In the preface you write, “I write about Selma because our lives have historical precedence in shaping the future. I write so that you may hear, see, smell, and feel the injustice of ignorance but also the sweetness of everyday life, illuminated in my words.” Alongside those beautiful words, can you start by telling the group what inspired you to write MY SELMA?

There was a need to write My Selma. Something had happened there and every-body that had lived there and was still alive, I felt they had an obligation to record what happened to them in their Selma doing the movement,fighting for their civil rights, their human rights and the right to vote. The movement itself was history. The people of Selma were the protagonists in the struggle for freedom,and voter rights. Yet why would they try to hinder me when I expressed the importance of writing a book or a story. “For what? They asked.  Why would you do that, no one wants to hear about it. That’s over. Everybody knows what happened here.”Not only did southerners ask those questions of me, northerners did also.

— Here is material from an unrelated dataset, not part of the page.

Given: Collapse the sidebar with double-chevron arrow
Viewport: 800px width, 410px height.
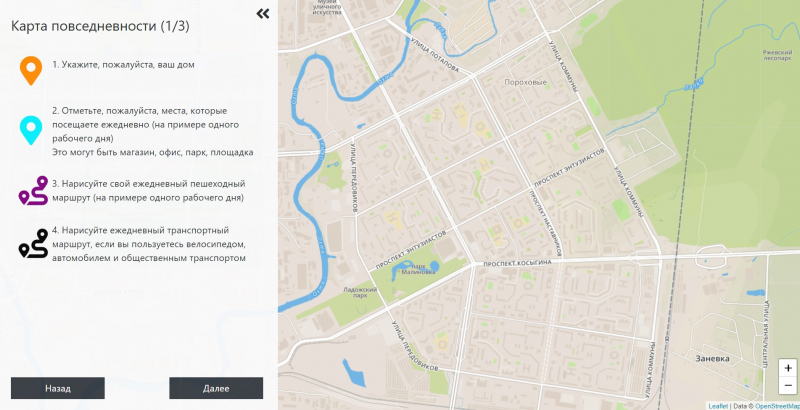Looking at the screenshot, I should point(263,14).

I did not  want the people to forget what they went through, how hard it was to get by and although it was hard ,there was always someone to hand them something of need. A good neighbor, a good church, beautiful land, and hope. I wanted them to remember the people who tried to break them and the people who locked arms with them. Those are stories. So I wrote them because it’s important.


What comes to mind when you think back on the fight for voting rights and the civil rights movement in Selma in 1965?

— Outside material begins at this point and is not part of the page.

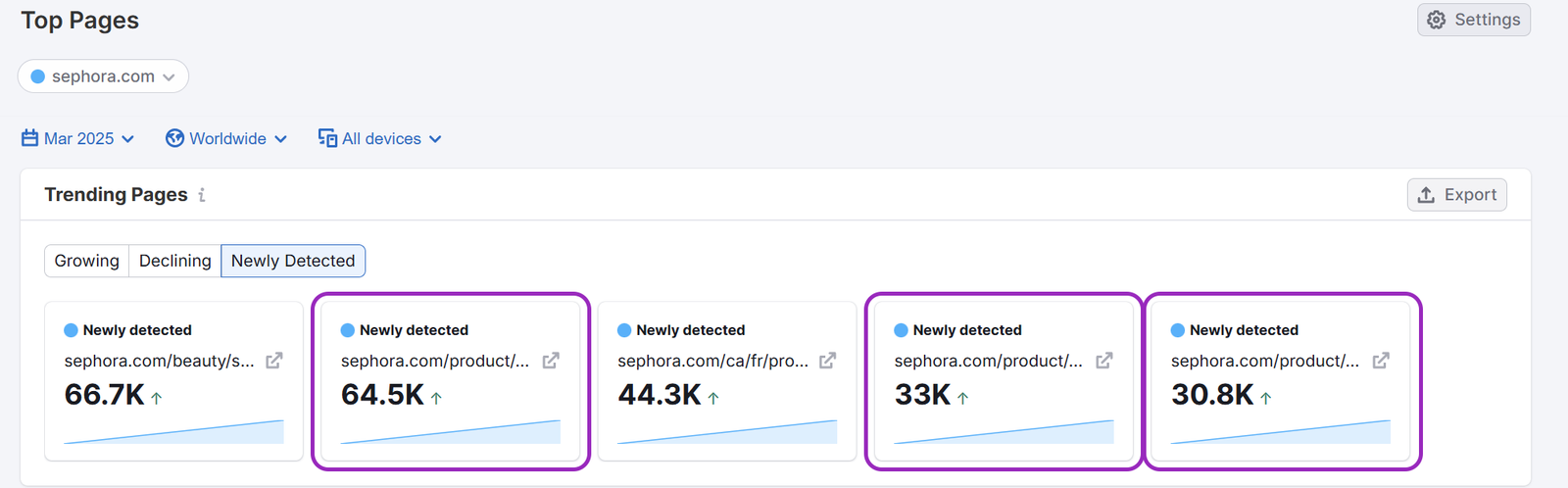Open external link for sephora.com/ca/fr page

(828, 361)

We didn’t have the technology that is now available. What we did have was knowledgeable people who were working with us such as The Student Nonviolent Coordinating Committee(SNCC)who organized sit-ins, and other actions based on nonviolence. Most of us were all of one mind, united. We were determined to overcome a prejudiced burden that had been put together by a race that was surely going to set us back even further than we were in 1965 had we not remained cohesive, nonviolent and secretive.


Tell us about a moment of joy and a moment of hardship from your childhood in Selma.

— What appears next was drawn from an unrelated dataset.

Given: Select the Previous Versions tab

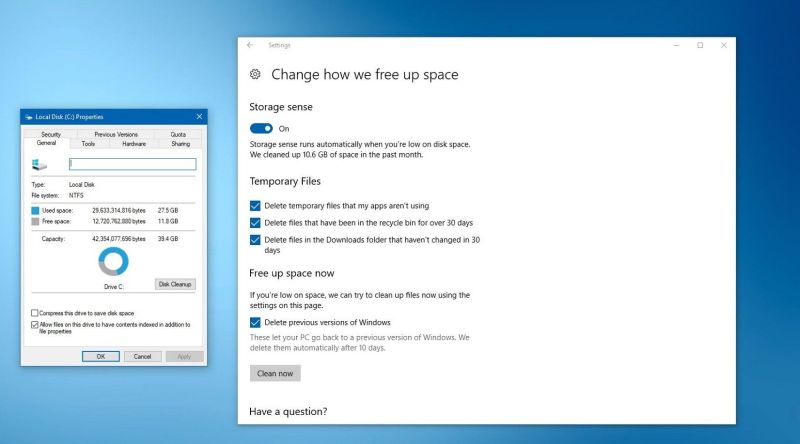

Being with my family, and friends just playing or riding bikes. losing my cousin to death was hard.  


How do you hope this book will be used in classrooms and libraries?

My fervent wish is that this book with its stories will be a part of classroom history studies and appreciated by libraries, librarians to the point of suggesting student or readers to look back during a  time when black people stood together in a small town in Alabama to overthrow a racist group of people who were bent on keeping them from becoming full- fledged citizens, not slaves in the United States of America in the twentieth century.  


Tell us about a librarian or educator who made an impact on you.

Mrs. Brown was our librarian in middle school to high school. The books that she took care of and loaned to us were not the best books. The best books went to white schools, yet she employed us  to take the best care of them.


What advice would you give to young writers?

Be a good detective, listen politely, observe what’s going on around you and take interest. Read and grow your book in your head.


What was your favorite book when you were a young reader?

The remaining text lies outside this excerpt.